_Gestellte Aufgabe 1_:
Prüfe, ob die Aussagen (a), (b) und (c) mit dem Text zur Tourismusförderung übereinstimmen. Antworte jeweils mit Ja oder Nein und zitiere die entscheidenden Worte des Textes wörtlich.
(a) St. Gallen und Graubünden sind sich einig, wie man den Tourismus fördern soll.
(b) Die genannten Ferienregionen haben sich zu einer schlagkräftigen Organisation zusammengeschlossen.
(c) Es fehlt das Geld, um in überholte Strukturen zu investieren.
_Gestellte Aufgabe 2_:
Schreibe den Text zur Tourismusförderung im Anschluss an seinen letzten Satz weiter.

Das Geld liegt auf der Strasse, man muss nur genug zum Fenster hinauswerfen. Zumindest denken das jene, die auf der Strasse stehen und nach oben schauen. Demokratisch heisst, nach dem föderalistischen Prinzip Manna verteilen. Wer hat, dem wird gegeben. Wer viele Vereine, viele Vorstände, viele Sitzungen und viele unabhängige Bergbahnen hat, dem wird viel gegeben. Solange vorhanden.

Doch jetzt wird alles ganz anders. Schluss mit Basisdemokratie, die Richtung wird vorgegeben. Die Macht der real existierenden leeren Kassen lässt gar keine anderen Möglichkeiten zu, Konzentration auf das Wesentliche heisst die Devise. Die Kantone St. Gallen und Graubünden haben zwar verschiedene Ansichten, wie man den Tourismus fördern kann, eines aber gilt für beide. Das Geld fehlt, um in überholte Strukturen zu investieren. Die logische Folge davon wäre, dass sich die Ferienregion Heidiland, Freizeit Graubünden, die Bündner Herrschaft und auch das Churer Rheintal zu einer schlagkräftigen Organisation finden würden. Um als Vorbild für künftige Destinationen zu gelten und entsprechende Unterstützung von oben zu erhalten. Das Gegenteil ist eingetreten, der Scherbenhaufen ziemlich komplett.

[Zeigedaten für Screenshots und Seiten]

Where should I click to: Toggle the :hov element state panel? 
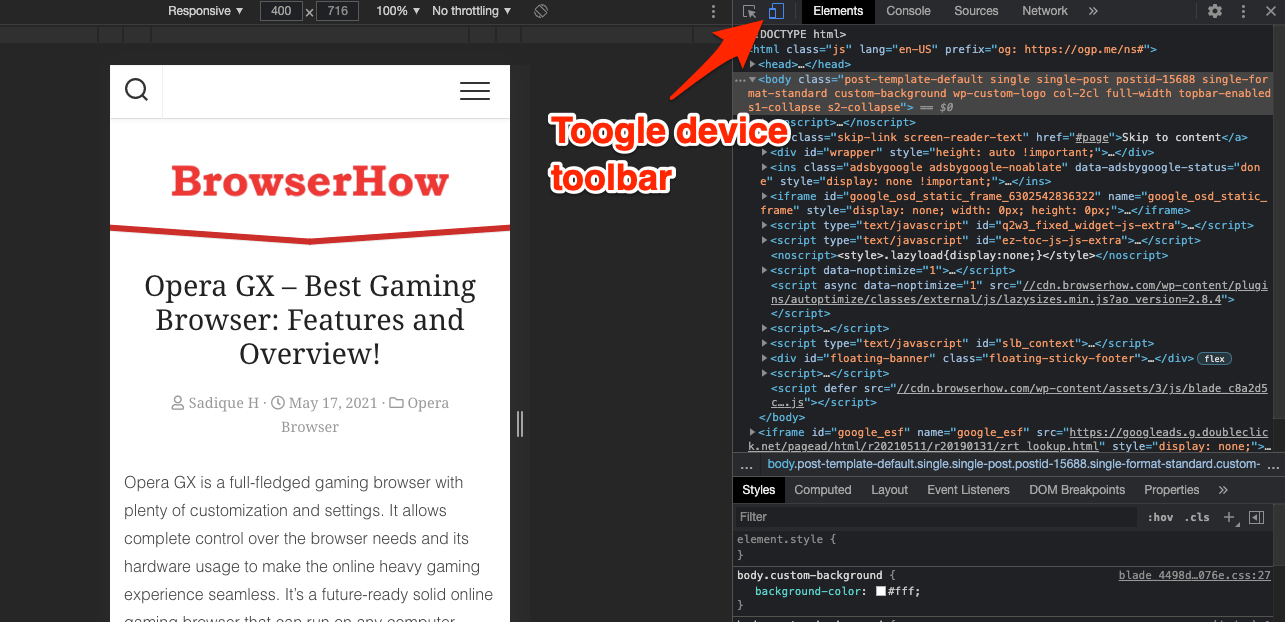coord(1160,517)
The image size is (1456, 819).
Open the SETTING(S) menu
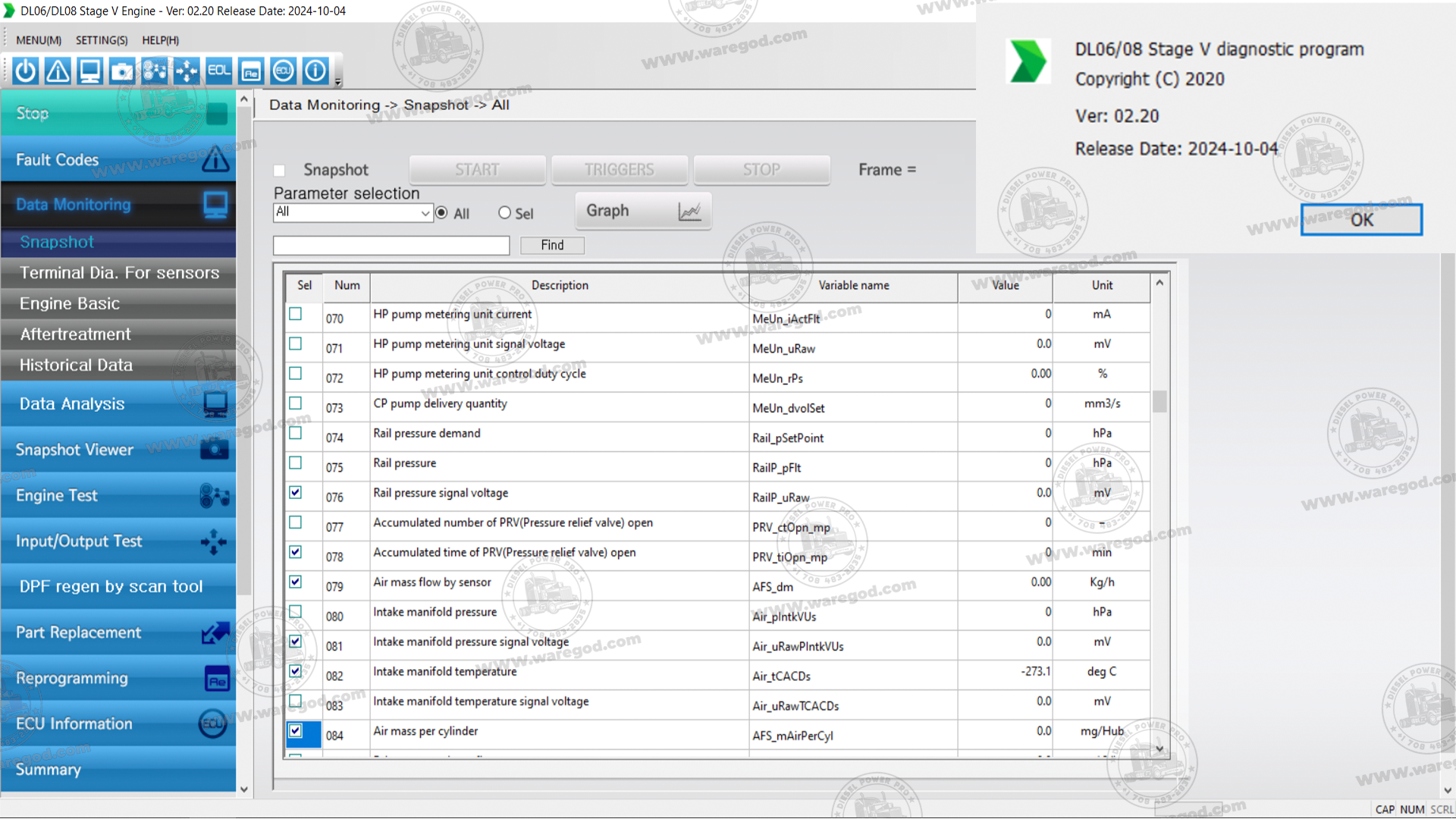pos(102,40)
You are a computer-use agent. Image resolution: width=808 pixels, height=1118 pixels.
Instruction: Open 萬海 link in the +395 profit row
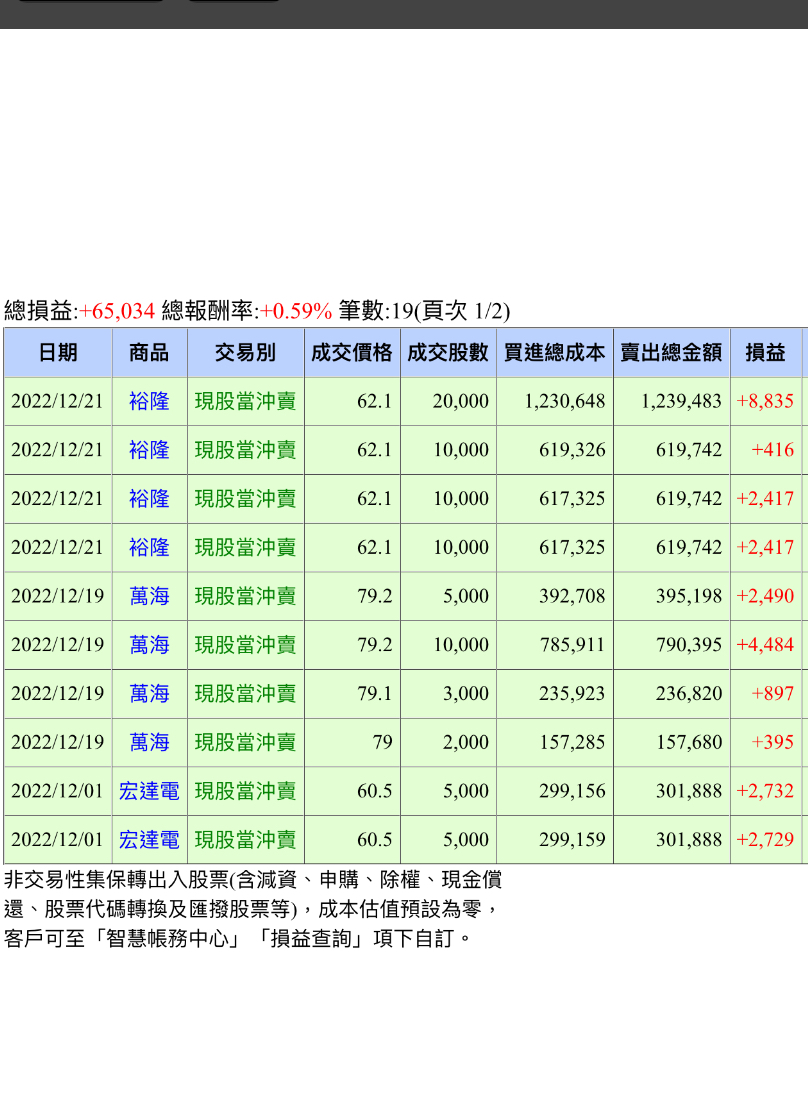[149, 743]

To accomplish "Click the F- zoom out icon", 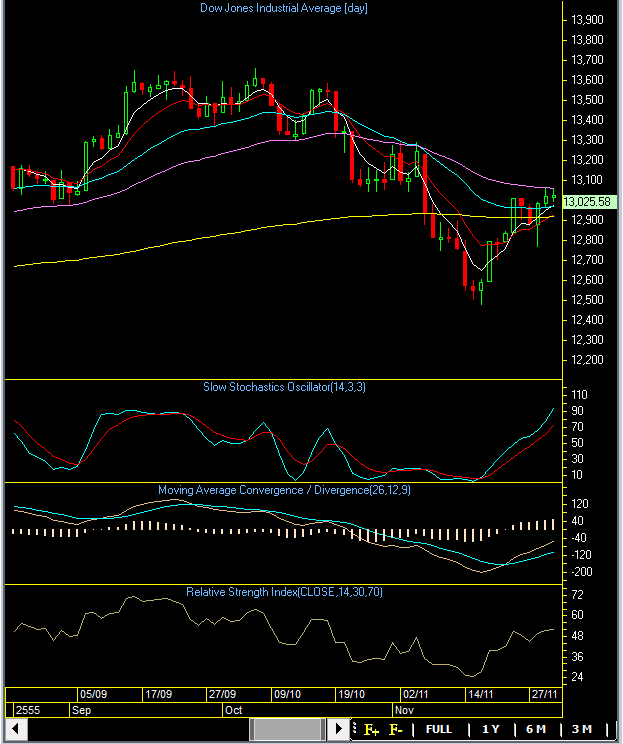I will [x=396, y=730].
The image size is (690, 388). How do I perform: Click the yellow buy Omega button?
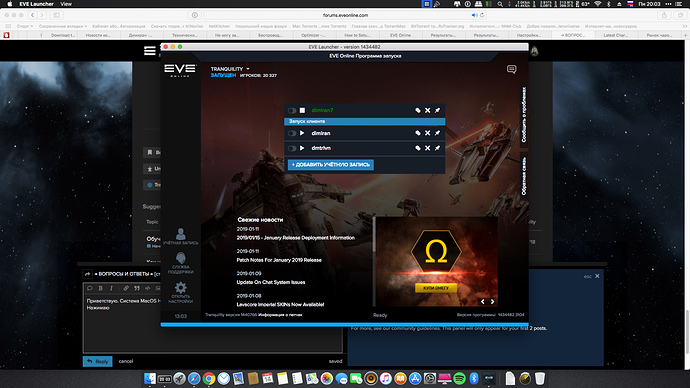point(436,288)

_Antwort 1_:
(a) Nein: „Die Kantone St. Gallen und Graubünden haben zwar verschiedene Ansichten, wie man den Tourismus fördern kann“
(b) Nein: „Das Gegenteil ist eingetreten, der Scherbenhaufen ziemlich komplett.“
(c) Ja: „Das Geld fehlt, um in überholte Strukturen zu investieren.“

_Antwort 2_:
Die touristischen Strukturen der Bündner Herrschaft sind zerstört, die Fusion der Ferienregion Heidiland mit Freizeit Graubünden AG geplatzt, Freizeit Graubünden wird nächstes Jahr gar aufgelöst. Die Geschichte der Bergbahnen im St. Galler Oberland wiederholt sich in krasserer Form. Auf dass ein jeder wieder schmalbrüstig vor sich hinwerkelt, während andere Regionen massiv aufrüsten. «Lieber allein, als gemeinsam einsam», so wie der Titel des Liedermachers Hené einst hiess.

Dabei lässt sich die Entwicklung nicht mehr aufhalten. Die Churer Stimmbürger etwa haben Freizeit Graubünden einen Jahresbeitrag von Fr. 300 000.– zugesichert, nächstes Jahr läuft die Vereinbarung aus. Wird die Stadt bereit sein, einem reduzierten Team, das in der Bahnhofunterführung künftig als Auskunftsstation, Busbillettverkäufer und Stadtrundgang-Organisator dient, die ursprüngliche Aufgaben wie das Marketing wieder zuzuweisen? Wird es in der Bündner Herrschaft überhaupt noch einmal eine Tourismusförderung geben? Muss Bad Ragaz Tourismus die bisherige Zusammenarbeit mit der erweiterten Region einstellen? Alles deutet auf einen Rückschritt zu ehemals dezentralen Strukturen hin, die aus zwei Gründen zum Scheitern verurteilt sein werden: Erstens, weil die Öffentliche Hand hier nicht mehr mitmachen kann und will, und zweitens, weil im heutigen Wettbewerb solche Strukturen nicht mehr bewirken können.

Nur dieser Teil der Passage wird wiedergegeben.